46 センコウハナビ
「……私は、私達は、線香花火です」
先ほどまでより、少しだけしっかりした口調で稜華がいう。
彼女の瞳は、ひたすら無機質だった。しかし、心の中は、複雑だ。
私は、私たちは何者なのか。
人間だけど人間じゃない。
歪で、矛盾にまみれた存在。
それが、彼女の自分に、自分達に対する評価だった。
少し離れた場所に置かれている線香花火を手に取ると、そっと火をつけた。
火薬に火がつき、パチパチと音を立て、燃える。
美しく。しかし、地味に。
「……線香花火って、すごく綺麗で、不思議ですよね。……でも、最後は必ず儚く散るんです」
まるでその時が分かっていたように。
稜華がそう言った時、火玉が落ちた。
沈黙のその場に、波の音がやけに強く響く。
「……まるで、あの時の『私』達のようで、そして、私達姉妹のようです」
あの時って、なんだ。
そう、トランクイリタが問う前に。

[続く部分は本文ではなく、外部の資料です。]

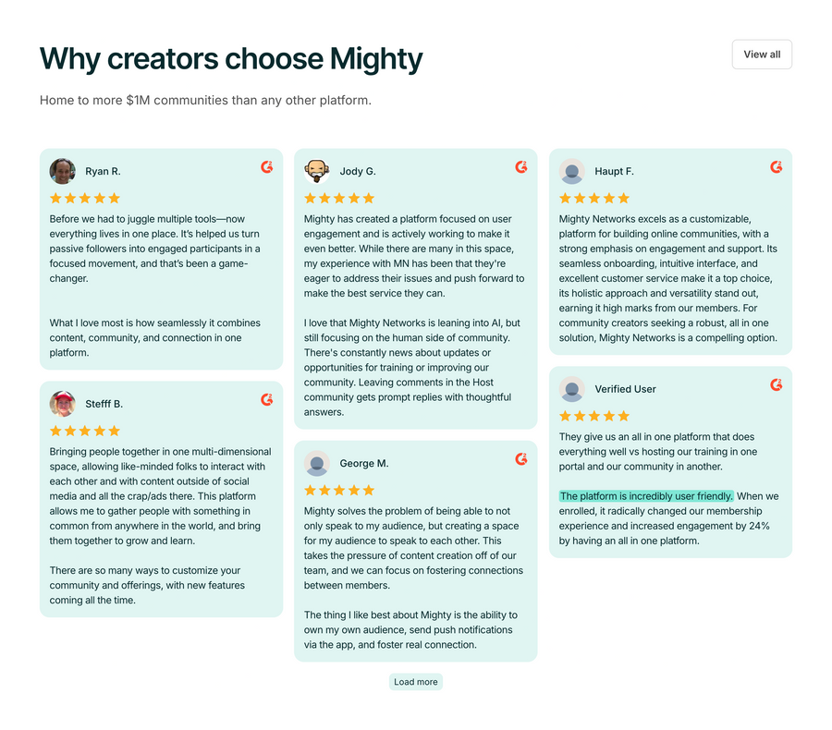
Task: Click the 'Why creators choose Mighty' heading
Action: click(x=230, y=58)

稜華は火という【情報】を消し去った。
何も言わず。
魔法詠唱もせず、パチン、と指を鳴らすだけで、火は消え、あたりは漆黒に包まれた。
普通、詠唱がないと魔法発動は難しい。できないわけではないが、時間や魔力の使用量が半端ない。
それを酔っている状態でこなしたのは、果たして。
ずっと前から魔法式を構築していたのか。
はたまた、彼女の実力なのだろうか。
それは、分からない。
稜華は暗さを紛らわすように、手の上に火を乗せる。
もちろん、魔法で出現させたものなので、火傷はしない。
再び、詠唱もせずに。
あまりにもナチュラルな動作だった。
ああ、きっと。
これは、彼女の実力だ。紛れもない。やはり、彼女は天才を超えている。彼女は、彼女達は鬼才の持ち主だ。
「……私達は、センコウハナビ、なんです」
稜華はそれだけ言うと、踵を返し、コテージに戻って行った。
彼女の瞳は、ずっと、何も写していなかった。
**
「あ、稜華ちゃん、起きた?」
ぼんやりとした視界の先には、藤紫の髪が映る。
口調からして、夢華だろう。
ズキズキと痛む頭を押さえ、上体を起こす。
「稜華ちゃん、コーヒーで酔ったんだよ?大丈夫なの?」
コーヒー……。
私、コーヒーで酔ったの!?
……恥ずかしい。
流石にコーヒーで酔うって言うのはこの世界でも『チキュウ』でも聞いたことがなかったし。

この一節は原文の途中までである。